I have file1 as a result of a first operation, it has the following structure
201 12 0.298231 8.8942
206 13 -0.079795 0.6367
101 34 0.86348 0.7456
301 15 0.215355 4.6378
303 16 0.244734 5.9895
and file2 as a result of a different operation and has the same type of structure.
File 2 sample
204 60 -0.246038 6.0535
304 83 -0.246209 6.0619
101 34 -0.456629 6.0826
211 36 -0.247003 6.1011
305 83 -0.247134 6.1075
206 46 -0.247485 6.1249
210 39 -0.248066 6.1537
107 41 -0.248201 6.1603
102 20 -0.248542 6.1773
I would like to select fields 1 and 2 that have a field 3 value higher than a threshold in file1 (0.8) , then for these selected values of field 1 and 2, select the values that have a field 3 value higher than another threshold in file 2 (abs(x)=0.4).
Note that although files 1 and 2 have the same structure fields 1 and 2 values are not the same (not the same number of lines etc..)
Can you do this with awk?
desired output
101 34
If you combine awk with unix commands you can do the following
sort file1.txt > sorted1.txt
sort file2.txt > sorted2.txt
Sorting will allow you to use JOIN on the first line (which I assume is unique).
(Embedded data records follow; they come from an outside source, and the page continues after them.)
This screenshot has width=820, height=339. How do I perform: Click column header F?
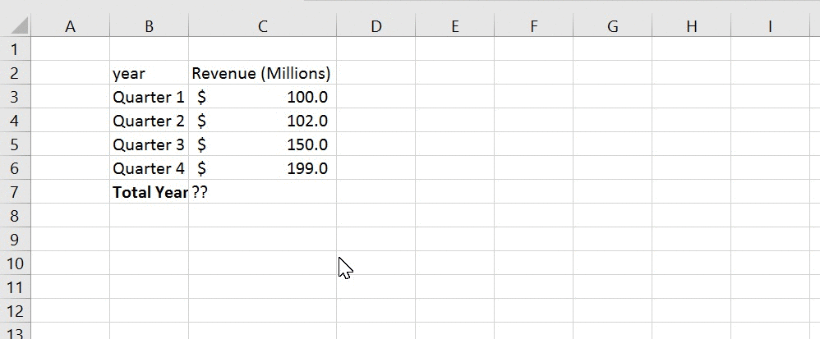533,26
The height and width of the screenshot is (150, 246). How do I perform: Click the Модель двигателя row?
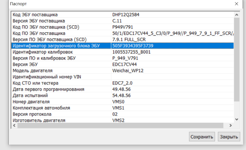33,71
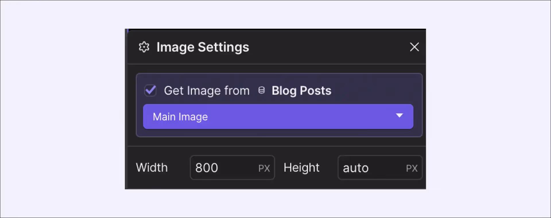Viewport: 551px width, 218px height.
Task: Click the Height label
Action: 301,168
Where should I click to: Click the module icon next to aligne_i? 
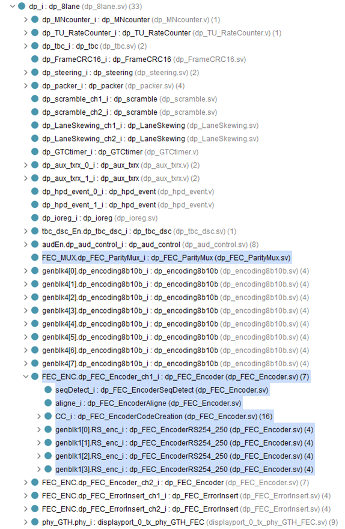[48, 403]
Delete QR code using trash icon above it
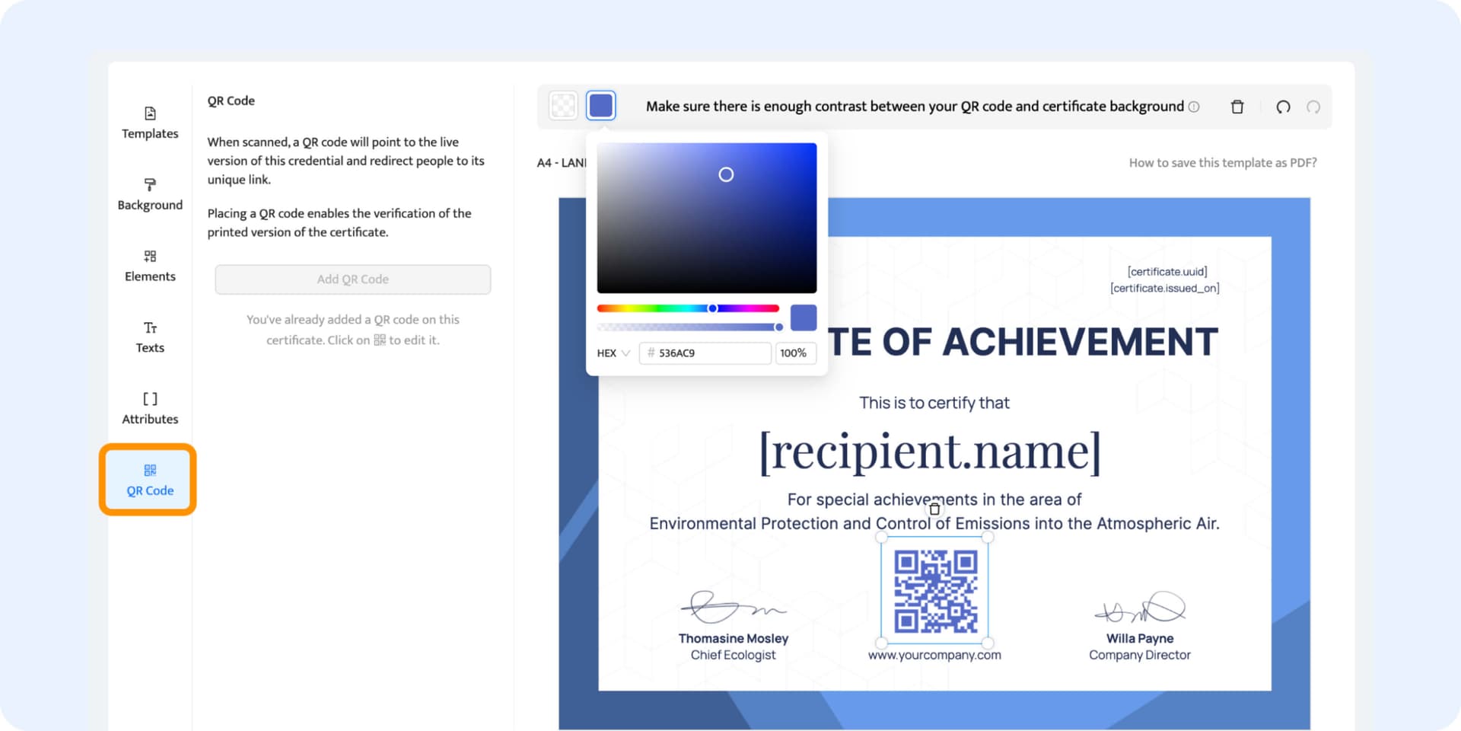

Now field 3 of file1 is $3 and file2 is $6. Using awk you can write the following.:
join sorted1.txt sorted2.txt | awk 'function abs(value){return (value<0?-value:value);}{print $1"\t"$2} $3 >=0.8 && abs($6) >=0.4'
In essence, in the awk you first write a function to deal with absolute values, then you simply ask it to print line 1 and 2 selecting for the criteria you detailed at $3 and $6 (formely field 3 of file1 and file2 respectively)
Hope this helps...